### The task
Print nothing beyond the line with "The width and": every line from the beginning of the data up to it, that line included, and no pictures.

### Records to process
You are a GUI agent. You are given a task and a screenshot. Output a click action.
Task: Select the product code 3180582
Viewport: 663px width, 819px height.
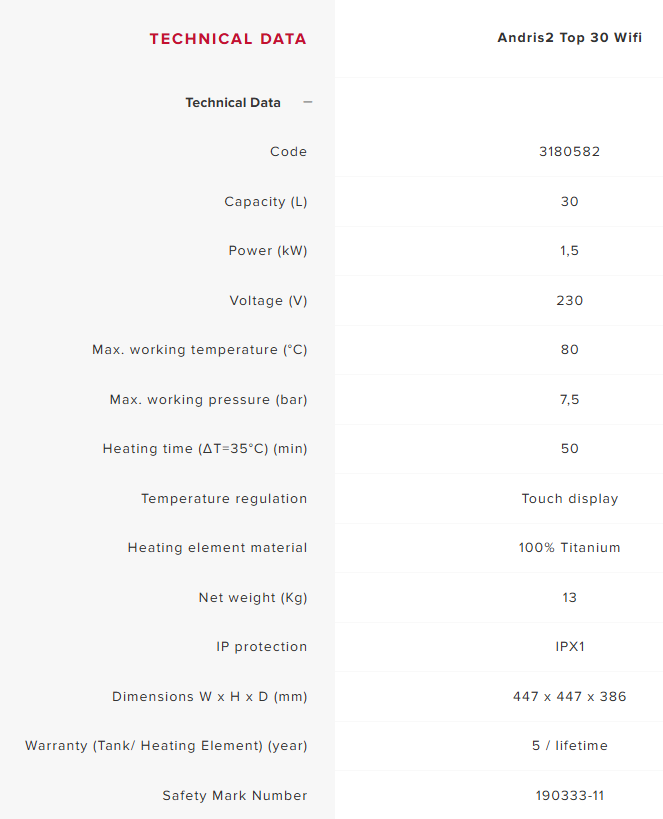[x=569, y=152]
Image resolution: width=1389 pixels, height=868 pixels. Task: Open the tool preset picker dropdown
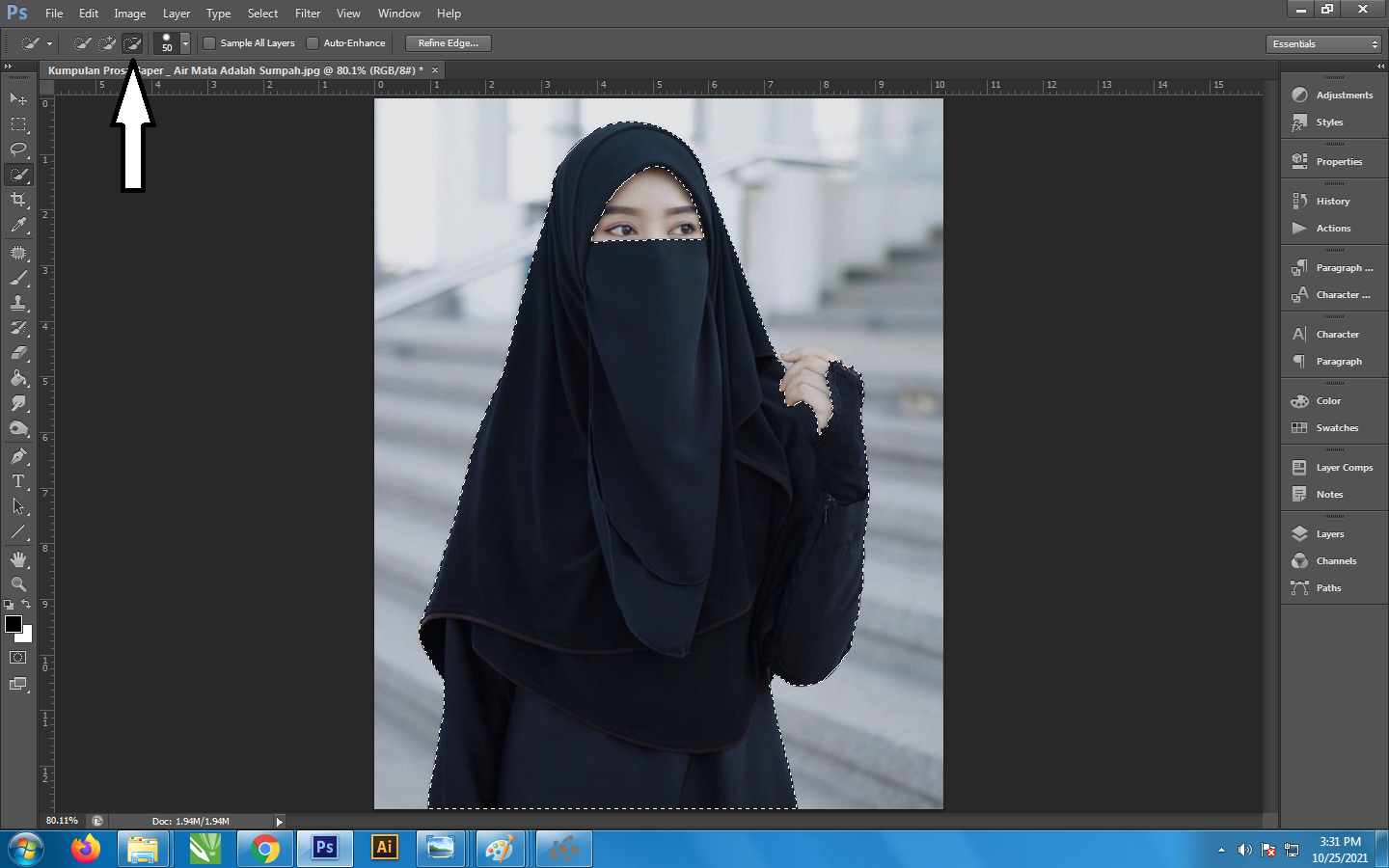pyautogui.click(x=49, y=44)
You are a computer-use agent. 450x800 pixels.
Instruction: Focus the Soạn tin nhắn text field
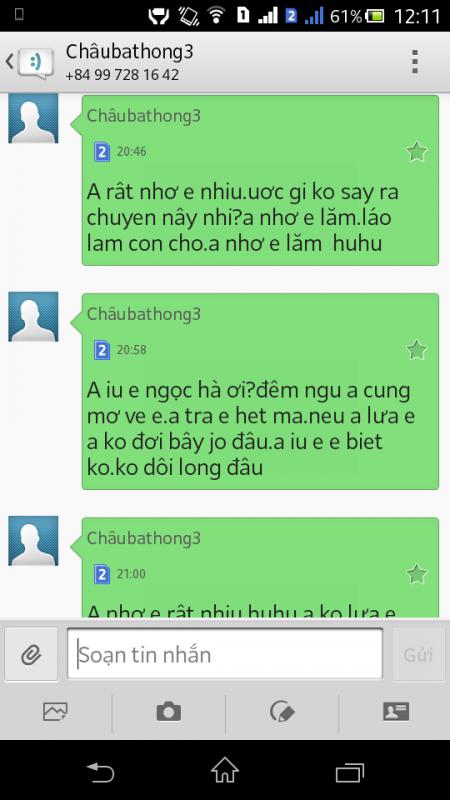(x=224, y=654)
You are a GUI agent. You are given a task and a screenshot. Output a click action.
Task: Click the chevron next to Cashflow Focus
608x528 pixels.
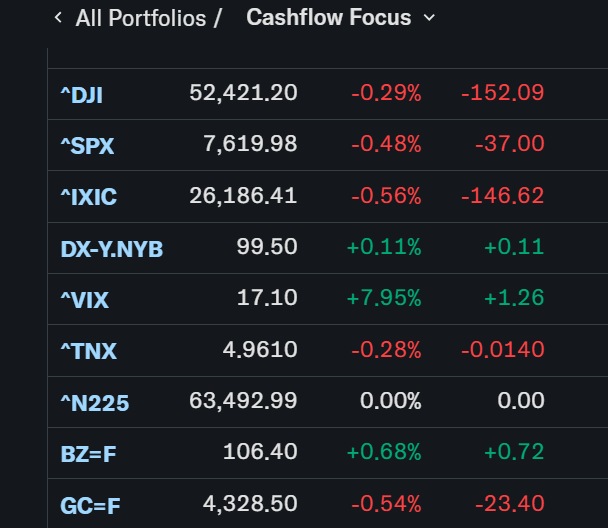[429, 17]
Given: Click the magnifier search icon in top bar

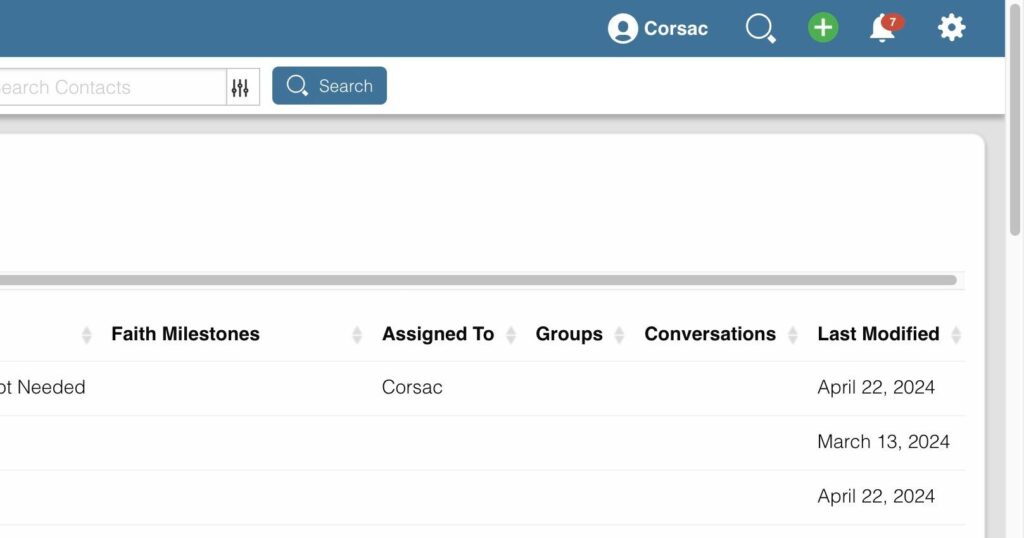Looking at the screenshot, I should click(x=760, y=28).
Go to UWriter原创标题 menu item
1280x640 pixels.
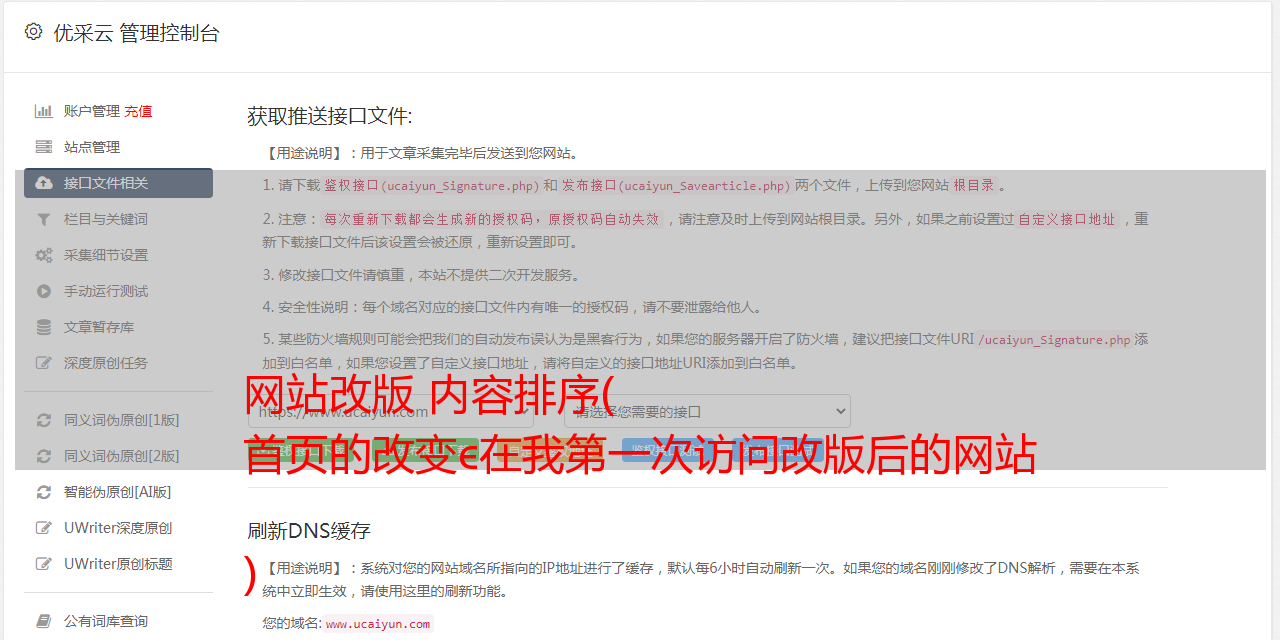point(118,564)
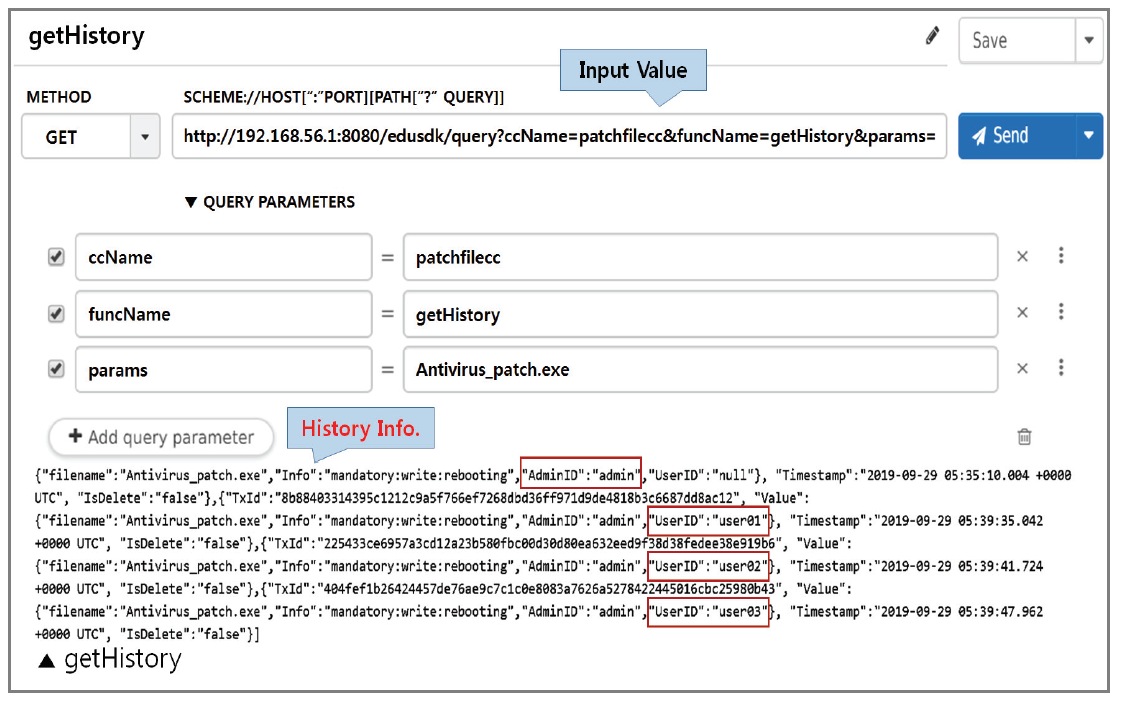
Task: Delete the params row using X
Action: (1022, 369)
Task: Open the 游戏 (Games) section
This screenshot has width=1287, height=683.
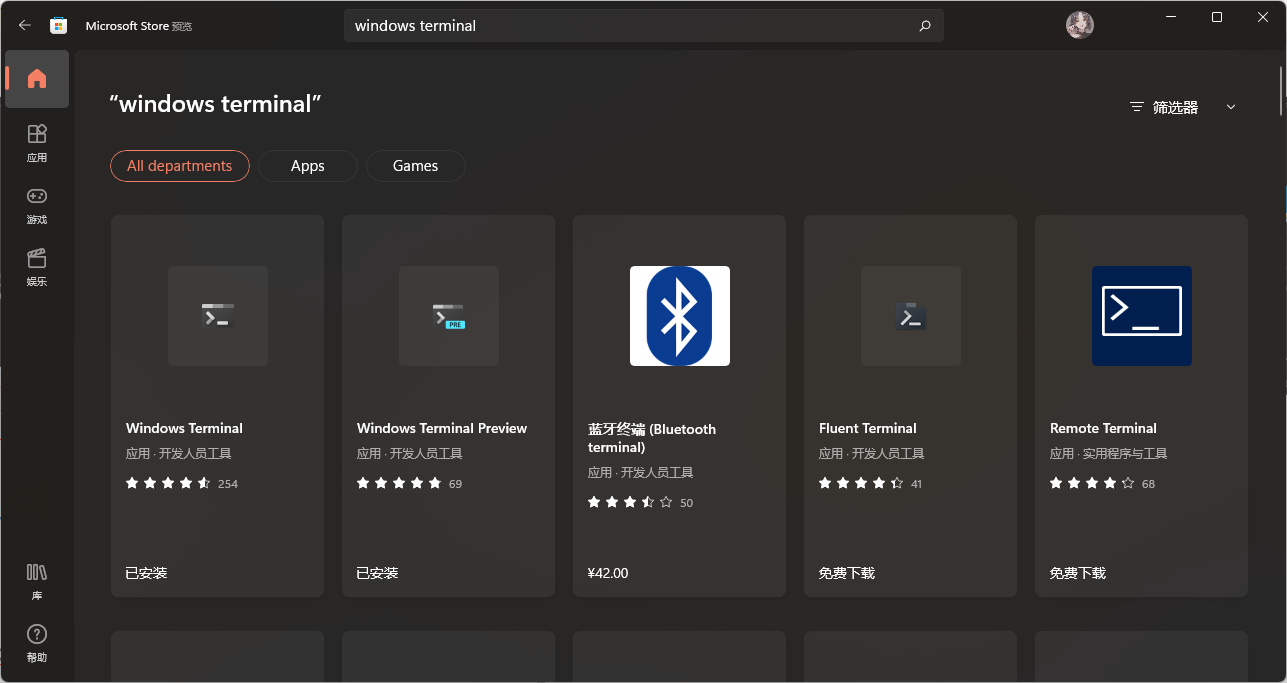Action: coord(36,205)
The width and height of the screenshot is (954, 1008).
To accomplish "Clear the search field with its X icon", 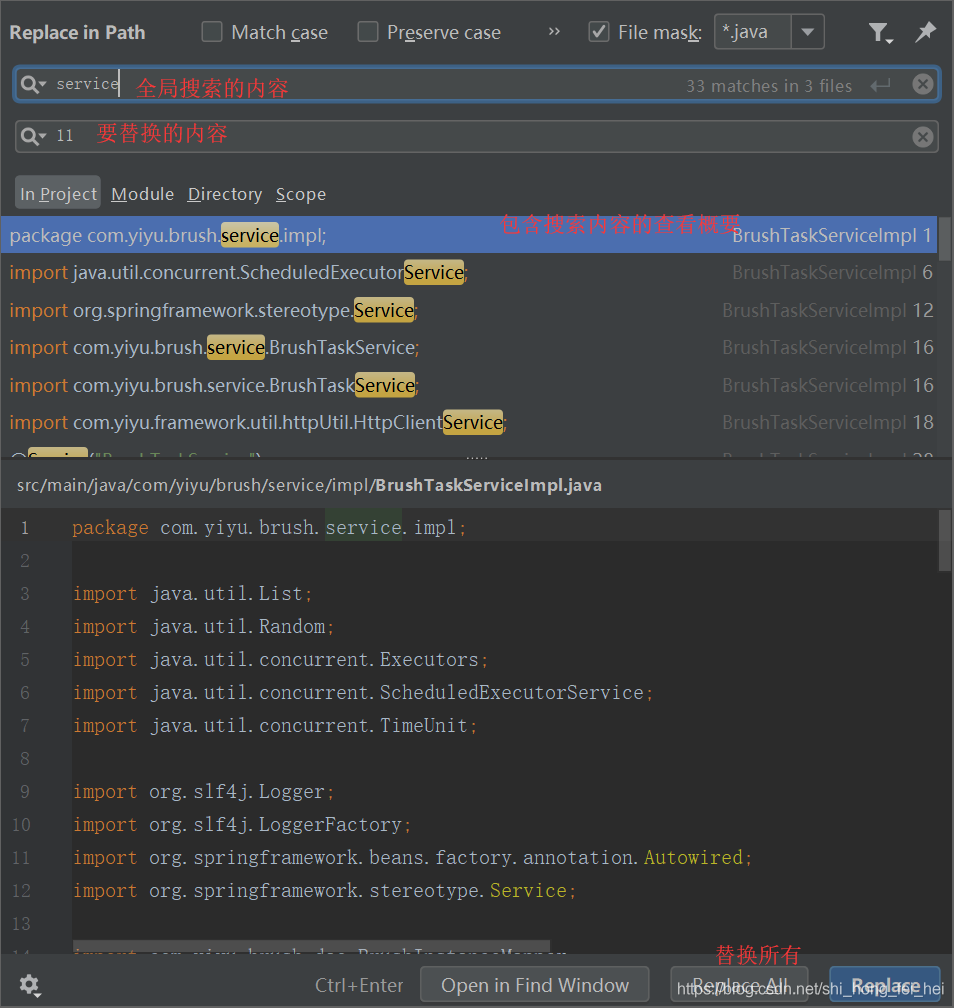I will click(922, 83).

### Response
You are a GUI agent. You are given a task and a screenshot. Output a click action.
Task: Select the product code 3180582
Viewport: 663px width, 819px height.
[x=569, y=152]
Image resolution: width=1389 pixels, height=868 pixels. Task: Open the tool preset picker dropdown
pyautogui.click(x=49, y=44)
You are a computer-use agent. 450x800 pixels.
Instruction: Focus the Soạn tin nhắn text field
(x=224, y=654)
You are a GUI agent. You are given a task and a screenshot. Output a click action.
Task: Click the chevron next to Cashflow Focus
608x528 pixels.
[429, 17]
Given: Click the magnifier search icon in top bar

Looking at the screenshot, I should click(x=760, y=28).
Go to UWriter原创标题 menu item
1280x640 pixels.
point(118,564)
Task: Delete the params row using X
Action: (1022, 369)
Task: Open the 游戏 (Games) section
This screenshot has width=1287, height=683.
Action: coord(36,205)
The width and height of the screenshot is (954, 1008).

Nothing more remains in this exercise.